There's no longer the chasm between Yes-friendly and No-friendly firms that we used to see a few years ago.  But for what it's worth, the most No-friendly firms at the moment are YouGov and Savanta ComRes (both of which have Yes on 53%) and the most Yes-friendly firm is Ipsos-Mori (which has Yes on 58%).  Curiously, Survation are currently closer (54%) to the No-friendly end of the spectrum, even though we've always tended to regard them as a relatively Yes-friendly firm.


  1. The 'settled will of the Scottish people'.

    Well beyond 'overwhelming' support now certainly.

  2. Alister Jack was only joking when he ruled out an indyref2 for 40 years says the National. On the other hand SSS wasn't joking.

    1. He may have been joking when he said 40 years but today in the House of Commons he wasn't joking when he said 25 years. Sound like an English dictatorship to me.

  3. BritNats prefer comparing apples and oranges when quoting indy polling.
    This SGP method gives more reliable figures that we can rely on.
    A near 10% lead means in fitba parlance its ours to lose.
    John Major is being held up as some kind of a hero for "reportedly" having told Johnson that blocking Indyref2 was a wrong move.
    Major's concern was that EnglandUK would lose control of Scotland.
    He doesn't give a toss for Scotland or democracy, so let's have a plan B strategy but for God's sake keep it to ourselves till its needed.
    BTW on polling questions, how about asking the public if they personally might get active in the next indy campaign. The answers might be interesting.
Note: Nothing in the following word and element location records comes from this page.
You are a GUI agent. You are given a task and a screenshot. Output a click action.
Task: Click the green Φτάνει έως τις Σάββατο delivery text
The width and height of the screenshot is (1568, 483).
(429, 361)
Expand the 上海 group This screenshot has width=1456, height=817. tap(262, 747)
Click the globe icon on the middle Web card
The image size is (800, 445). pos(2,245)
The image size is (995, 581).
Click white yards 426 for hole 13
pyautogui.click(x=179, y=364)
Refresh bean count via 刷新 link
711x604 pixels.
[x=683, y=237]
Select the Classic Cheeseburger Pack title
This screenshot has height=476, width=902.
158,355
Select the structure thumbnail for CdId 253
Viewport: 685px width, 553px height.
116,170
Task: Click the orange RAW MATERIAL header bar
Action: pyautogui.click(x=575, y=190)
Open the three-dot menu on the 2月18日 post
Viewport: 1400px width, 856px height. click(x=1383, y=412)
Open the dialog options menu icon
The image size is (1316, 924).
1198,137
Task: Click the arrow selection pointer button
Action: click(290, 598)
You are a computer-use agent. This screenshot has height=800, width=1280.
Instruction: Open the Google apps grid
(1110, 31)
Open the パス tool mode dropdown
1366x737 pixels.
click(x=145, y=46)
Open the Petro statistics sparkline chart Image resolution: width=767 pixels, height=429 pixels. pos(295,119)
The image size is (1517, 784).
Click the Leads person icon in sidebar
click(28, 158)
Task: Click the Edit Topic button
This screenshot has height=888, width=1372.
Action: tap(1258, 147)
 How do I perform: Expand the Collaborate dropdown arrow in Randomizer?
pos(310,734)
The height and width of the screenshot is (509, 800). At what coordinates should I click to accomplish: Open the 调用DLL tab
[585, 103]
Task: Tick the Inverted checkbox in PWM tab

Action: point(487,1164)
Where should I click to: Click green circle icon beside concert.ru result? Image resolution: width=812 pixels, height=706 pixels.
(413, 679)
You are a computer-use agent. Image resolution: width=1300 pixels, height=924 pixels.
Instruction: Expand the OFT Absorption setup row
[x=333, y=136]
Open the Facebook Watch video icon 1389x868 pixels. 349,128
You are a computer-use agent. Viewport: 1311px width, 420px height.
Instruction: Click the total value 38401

  4. What does the White House and Bute House have in common.

    1. Both the encumbents are desperately fighting to remain in situ.

    2. Both are trying to use their Justice system to keep their Town House.

    3. Both have abused their power and position.

  5. I read this blog every day.

    I am heartbroken to be losing the argument.

    As a unionist, I’m starting to think the only way of saving the UK in some form and keeping the British people together is through Full Fiscal Autonomy/becoming a loose Confederation..

    The alternatives (no referendum for 40 years or a higher voting threshold) will cause too much unrest.

    1. Understatement of the century.
      We'll gie ye unrest!

    2. The problem is that Westminster have dangled the Devo Max/FFA/Federalism carrot multiple times already and it always fails to materialise.

      It's nothing other than a ploy to try and entice people away from independence, and the people of Scotland won't be fooled by it again.